Autoradiographic localization of 125I-labeled β-endorphin binding in the rabbit pancreas demonstrated specific binding in the pancreatic islet cells. Binding was inhibited by (1) nonradioactive β-endorphin, (2) the opioid antagonist naloxone, (3) the μ receptor agonists morphine and [d-Ala2, (Me)Phe4, Gly(ol)5]enkephalin, (4) the δ receptor agonist [d-penicillamine2, d -penicillamine5]-enkephalin, (5) the μ and δ agonist met-enkephalin and (6) the δ and κ agonist dynorphin. Specific binding was not clearly demonstrable in the acinar portion of the rabbit pancreas. The binding characteristics of 125 I-β-endorphin in the pancreatic islets were comparable with those of μ and δ opioid receptors in the rabbit brain. In the pancreas, β-endorphin binding appeared to be concentrated in discrete areas in the islets.

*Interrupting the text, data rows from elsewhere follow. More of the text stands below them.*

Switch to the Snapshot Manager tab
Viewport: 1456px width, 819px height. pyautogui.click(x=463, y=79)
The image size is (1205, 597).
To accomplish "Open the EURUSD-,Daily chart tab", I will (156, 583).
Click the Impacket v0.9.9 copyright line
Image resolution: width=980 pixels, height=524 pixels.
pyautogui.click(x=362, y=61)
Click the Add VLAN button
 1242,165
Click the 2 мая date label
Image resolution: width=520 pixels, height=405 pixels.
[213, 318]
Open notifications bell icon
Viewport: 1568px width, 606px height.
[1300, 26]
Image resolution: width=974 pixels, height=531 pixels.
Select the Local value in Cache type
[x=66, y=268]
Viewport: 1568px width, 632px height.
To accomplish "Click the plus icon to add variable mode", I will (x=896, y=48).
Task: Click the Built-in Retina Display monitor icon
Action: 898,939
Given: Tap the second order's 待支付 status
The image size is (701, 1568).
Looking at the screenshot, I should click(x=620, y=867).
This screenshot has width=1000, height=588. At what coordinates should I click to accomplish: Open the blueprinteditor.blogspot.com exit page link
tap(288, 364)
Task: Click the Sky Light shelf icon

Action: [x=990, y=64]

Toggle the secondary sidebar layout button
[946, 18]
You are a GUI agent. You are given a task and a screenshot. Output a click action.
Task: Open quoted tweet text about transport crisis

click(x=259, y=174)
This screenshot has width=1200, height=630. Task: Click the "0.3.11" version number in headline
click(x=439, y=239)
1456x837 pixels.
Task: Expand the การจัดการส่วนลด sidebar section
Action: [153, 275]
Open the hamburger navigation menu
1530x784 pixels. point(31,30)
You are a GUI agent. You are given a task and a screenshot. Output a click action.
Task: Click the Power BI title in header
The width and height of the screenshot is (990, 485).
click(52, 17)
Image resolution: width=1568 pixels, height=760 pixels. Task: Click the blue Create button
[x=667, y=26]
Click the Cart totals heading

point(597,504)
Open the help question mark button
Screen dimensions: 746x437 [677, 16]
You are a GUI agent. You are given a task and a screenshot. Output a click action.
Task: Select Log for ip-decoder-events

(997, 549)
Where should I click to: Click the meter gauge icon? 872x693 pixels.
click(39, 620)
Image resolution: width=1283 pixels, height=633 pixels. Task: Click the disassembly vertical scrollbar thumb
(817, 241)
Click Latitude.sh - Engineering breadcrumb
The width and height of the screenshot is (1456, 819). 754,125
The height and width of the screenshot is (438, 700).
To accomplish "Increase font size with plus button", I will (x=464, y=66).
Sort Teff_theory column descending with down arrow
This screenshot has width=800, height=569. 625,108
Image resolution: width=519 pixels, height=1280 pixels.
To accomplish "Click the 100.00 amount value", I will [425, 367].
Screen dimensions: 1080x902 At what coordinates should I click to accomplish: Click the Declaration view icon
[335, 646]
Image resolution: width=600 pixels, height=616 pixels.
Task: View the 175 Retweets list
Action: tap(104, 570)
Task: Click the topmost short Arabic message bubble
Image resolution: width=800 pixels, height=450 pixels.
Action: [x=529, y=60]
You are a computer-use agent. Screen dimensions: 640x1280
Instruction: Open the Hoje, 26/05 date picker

Combined immunohistochemistry and autoradiography demonstrated that β-endorphin binding was primarily concentrated in the glucagon-containing alpha and somatostatin-containing delta cells, but was also found in the insulin-containing beta cells to a lesser extent, Given the intraislet location of the opioid binding sites, and our previous finding of immunoreactive β-endorphin in the pancreatic beta cells and the inhibitory effect of β-endorphin on insulin secretion, it appears that β-endorphin may serve a paracrine or autocrine function in the regulation of pancreatic hormone secretion.